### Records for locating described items

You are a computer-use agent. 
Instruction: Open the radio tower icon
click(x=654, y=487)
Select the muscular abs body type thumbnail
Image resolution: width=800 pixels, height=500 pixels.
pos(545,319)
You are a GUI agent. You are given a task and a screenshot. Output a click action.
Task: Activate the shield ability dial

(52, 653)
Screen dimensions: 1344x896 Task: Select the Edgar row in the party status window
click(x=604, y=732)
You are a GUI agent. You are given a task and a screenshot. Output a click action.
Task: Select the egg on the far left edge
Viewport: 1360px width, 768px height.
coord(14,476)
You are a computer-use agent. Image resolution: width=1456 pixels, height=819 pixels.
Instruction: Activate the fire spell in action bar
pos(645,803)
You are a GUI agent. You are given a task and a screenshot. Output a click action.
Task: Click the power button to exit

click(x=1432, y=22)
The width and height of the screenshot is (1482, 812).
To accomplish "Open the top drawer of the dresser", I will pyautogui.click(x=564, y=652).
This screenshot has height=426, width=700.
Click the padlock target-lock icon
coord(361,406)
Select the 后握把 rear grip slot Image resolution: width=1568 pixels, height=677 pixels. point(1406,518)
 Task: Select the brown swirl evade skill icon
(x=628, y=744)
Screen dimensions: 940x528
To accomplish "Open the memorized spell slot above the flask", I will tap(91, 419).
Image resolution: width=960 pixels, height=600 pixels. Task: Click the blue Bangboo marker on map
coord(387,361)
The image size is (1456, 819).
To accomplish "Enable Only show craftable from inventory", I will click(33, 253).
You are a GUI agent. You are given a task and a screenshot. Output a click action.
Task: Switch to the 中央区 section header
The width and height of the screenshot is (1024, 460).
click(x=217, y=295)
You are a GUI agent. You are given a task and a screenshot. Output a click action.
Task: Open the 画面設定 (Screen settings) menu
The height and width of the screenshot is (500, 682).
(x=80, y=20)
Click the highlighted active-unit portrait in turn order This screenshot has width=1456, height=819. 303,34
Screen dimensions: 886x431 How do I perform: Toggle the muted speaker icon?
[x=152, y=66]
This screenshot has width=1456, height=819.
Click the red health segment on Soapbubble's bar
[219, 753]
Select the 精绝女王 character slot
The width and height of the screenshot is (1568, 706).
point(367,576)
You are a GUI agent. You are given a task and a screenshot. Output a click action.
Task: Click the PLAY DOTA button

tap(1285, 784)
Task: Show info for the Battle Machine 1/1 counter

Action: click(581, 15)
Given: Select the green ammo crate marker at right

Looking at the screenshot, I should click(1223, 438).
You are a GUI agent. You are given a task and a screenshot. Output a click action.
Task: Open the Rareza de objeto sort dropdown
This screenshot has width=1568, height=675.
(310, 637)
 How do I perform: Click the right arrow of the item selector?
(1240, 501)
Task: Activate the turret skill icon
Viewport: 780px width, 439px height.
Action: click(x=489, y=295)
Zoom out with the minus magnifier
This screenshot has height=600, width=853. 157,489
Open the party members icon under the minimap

### WHAT YOU WILL DO
Render the data above as a JSON list of strings, one string for each line, skipping blank lines.

### PROBLEM SOLUTION
[
  "You are a computer-use agent. ",
  "Instruction: Open the radio tower icon",
  "click(x=654, y=487)",
  "Select the muscular abs body type thumbnail",
  "Image resolution: width=800 pixels, height=500 pixels.",
  "pos(545,319)",
  "You are a GUI agent. You are given a task and a screenshot. Output a click action.",
  "Task: Activate the shield ability dial",
  "(52, 653)",
  "Screen dimensions: 1344x896 Task: Select the Edgar row in the party status window",
  "click(x=604, y=732)",
  "You are a GUI agent. You are given a task and a screenshot. Output a click action.",
  "Task: Select the egg on the far left edge",
  "Viewport: 1360px width, 768px height.",
  "coord(14,476)",
  "You are a computer-use agent. Image resolution: width=1456 pixels, height=819 pixels.",
  "Instruction: Activate the fire spell in action bar",
  "pos(645,803)",
  "You are a GUI agent. You are given a task and a screenshot. Output a click action.",
  "Task: Click the power button to exit",
  "click(x=1432, y=22)",
  "The width and height of the screenshot is (1482, 812).",
  "To accomplish \"Open the top drawer of the dresser\", I will pyautogui.click(x=564, y=652).",
  "This screenshot has height=426, width=700.",
  "Click the padlock target-lock icon",
  "coord(361,406)",
  "Select the 后握把 rear grip slot Image resolution: width=1568 pixels, height=677 pixels. point(1406,518)",
  " Task: Select the brown swirl evade skill icon",
  "(x=628, y=744)",
  "Screen dimensions: 940x528",
  "To accomplish \"Open the memorized spell slot above the flask\", I will tap(91, 419).",
  "Image resolution: width=960 pixels, height=600 pixels. Task: Click the blue Bangboo marker on map",
  "coord(387,361)",
  "The image size is (1456, 819).",
  "To accomplish \"Enable Only show craftable from inventory\", I will click(33, 253).",
  "You are a GUI agent. You are given a task and a screenshot. Output a click action.",
  "Task: Switch to the 中央区 section header",
  "The width and height of the screenshot is (1024, 460).",
  "click(x=217, y=295)",
  "You are a GUI agent. You are given a task and a screenshot. Output a click action.",
  "Task: Open the 画面設定 (Screen settings) menu",
  "The height and width of the screenshot is (500, 682).",
  "(x=80, y=20)",
  "Click the highlighted active-unit portrait in turn order This screenshot has width=1456, height=819. 303,34",
  "Screen dimensions: 886x431 How do I perform: Toggle the muted speaker icon?",
  "[x=152, y=66]",
  "This screenshot has width=1456, height=819.",
  "Click the red health segment on Soapbubble's bar",
  "[219, 753]",
  "Select the 精绝女王 character slot",
  "The width and height of the screenshot is (1568, 706).",
  "point(367,576)",
  "You are a GUI agent. You are given a task and a screenshot. Output a click action.",
  "Task: Click the PLAY DOTA button",
  "tap(1285, 784)",
  "Task: Show info for the Battle Machine 1/1 counter",
  "Action: click(581, 15)",
  "Given: Select the green ammo crate marker at right",
  "Looking at the screenshot, I should click(1223, 438).",
  "You are a GUI agent. You are given a task and a screenshot. Output a click action.",
  "Task: Open the Rareza de objeto sort dropdown",
  "This screenshot has width=1568, height=675.",
  "(310, 637)",
  " How do I perform: Click the right arrow of the item selector?",
  "(1240, 501)",
  "Task: Activate the turret skill icon",
  "Viewport: 780px width, 439px height.",
  "Action: click(x=489, y=295)",
  "Zoom out with the minus magnifier",
  "This screenshot has height=600, width=853. 157,489",
  "Open the party members icon under the minimap"
]